A Boston Qualifier, or BQ, is a marathon time at or under the Boston Athletic Association standard for your age and gender. This checker compares your finish time against the published standards and tells you not just whether you qualify, but by how much — the buffer that matters when entry is oversubscribed.
How it works
The BAA publishes a table of maximum finish times in five-year age brackets, separated by gender. The check is a direct comparison:
qualified = finish_time <= standard_for_bracket
buffer = standard_for_bracket − finish_time
Your bracket is determined by your age on race day. This tool uses the current BAA qualifying standards, which range from 3:00:00 for the youngest men’s bracket up to far more generous times for older athletes, with the women’s standards set 30 minutes more generous than the men’s in each bracket.
The cut-off problem: qualifying is not enough
This is the critical piece many runners miss. Meeting the BAA standard makes you eligible to apply for Boston, but it does not guarantee you a bib. The Boston Marathon is routinely oversubscribed among qualified runners, meaning the BAA must set an additional cut-off time below the published standard to fit everyone.
In oversubscribed registration cycles, the BAA has applied rolling cut-offs ranging from roughly one to six minutes below the printed standard, depending on the year and how many qualified runners register. The cut-off is set after registration closes, based on total demand. There is no public formula for predicting it in advance.
What this means practically:
- A time exactly at the standard gives you a real but uncertain chance of entry.
- A buffer of two minutes below the standard has historically been enough in some cycles and insufficient in others.
- Many coaches recommend targeting at least three to five minutes under your standard as a planning buffer, without any guarantee that will be enough in a given year.
The checker shows your buffer because that number, not just the yes/no qualification, is what you actually need to track.
Age bracket mechanics
Your bracket is your age on the Boston Marathon race day, not on the day you run your qualifier. This has a practical consequence: if you are 34 when you run a qualifying marathon in the autumn but will be 35 by the following April’s Boston, you qualify under the 35–39 bracket at time of entry, which has a more generous standard than the 18–34 bracket.

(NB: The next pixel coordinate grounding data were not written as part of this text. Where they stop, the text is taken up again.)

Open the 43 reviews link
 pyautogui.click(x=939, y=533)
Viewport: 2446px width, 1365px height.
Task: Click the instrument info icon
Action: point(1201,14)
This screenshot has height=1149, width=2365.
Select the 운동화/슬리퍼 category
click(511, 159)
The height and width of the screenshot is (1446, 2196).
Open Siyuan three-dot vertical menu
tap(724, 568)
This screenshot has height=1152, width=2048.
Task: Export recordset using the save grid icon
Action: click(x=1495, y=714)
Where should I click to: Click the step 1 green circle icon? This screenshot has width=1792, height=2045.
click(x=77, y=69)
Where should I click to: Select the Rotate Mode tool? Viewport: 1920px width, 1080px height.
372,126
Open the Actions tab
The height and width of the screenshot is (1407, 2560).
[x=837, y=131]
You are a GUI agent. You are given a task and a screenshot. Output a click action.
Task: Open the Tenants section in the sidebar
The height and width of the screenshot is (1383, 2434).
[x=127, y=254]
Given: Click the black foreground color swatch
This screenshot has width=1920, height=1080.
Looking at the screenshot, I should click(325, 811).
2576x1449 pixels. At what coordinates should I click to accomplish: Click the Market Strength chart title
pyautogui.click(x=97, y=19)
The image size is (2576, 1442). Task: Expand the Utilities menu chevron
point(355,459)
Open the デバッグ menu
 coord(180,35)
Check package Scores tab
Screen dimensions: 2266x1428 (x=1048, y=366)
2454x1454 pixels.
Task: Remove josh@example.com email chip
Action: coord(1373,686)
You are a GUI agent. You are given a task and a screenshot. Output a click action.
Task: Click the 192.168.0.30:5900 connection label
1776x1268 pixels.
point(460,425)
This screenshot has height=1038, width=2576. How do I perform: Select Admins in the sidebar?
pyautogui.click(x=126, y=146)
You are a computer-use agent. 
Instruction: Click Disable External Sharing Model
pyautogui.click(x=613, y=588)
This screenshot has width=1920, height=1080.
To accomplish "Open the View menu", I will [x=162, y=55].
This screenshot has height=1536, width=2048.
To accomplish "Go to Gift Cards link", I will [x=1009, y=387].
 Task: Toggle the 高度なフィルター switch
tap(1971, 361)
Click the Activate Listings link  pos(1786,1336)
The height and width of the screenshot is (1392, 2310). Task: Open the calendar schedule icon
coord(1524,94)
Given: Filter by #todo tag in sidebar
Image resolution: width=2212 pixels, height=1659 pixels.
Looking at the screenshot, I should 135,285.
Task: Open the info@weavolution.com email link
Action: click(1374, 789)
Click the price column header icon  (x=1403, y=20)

Women’s standards are set 30 minutes more generous than the corresponding men’s bracket across all age groups.
Tips and notes
A positive buffer means you cleared the standard; the larger it is, the safer you are if the BAA applies a rolling cut-off. In recent oversubscribed years, runners needed to beat their standard by several minutes to actually gain entry, so do not treat an exact-standard time as a sure thing.
Only certified-course, chip-timed marathons count — treadmill, virtual, and uncertified-course results are not accepted. Confirm your qualifying course’s certification status with USATF or World Athletics before relying on the result for entry.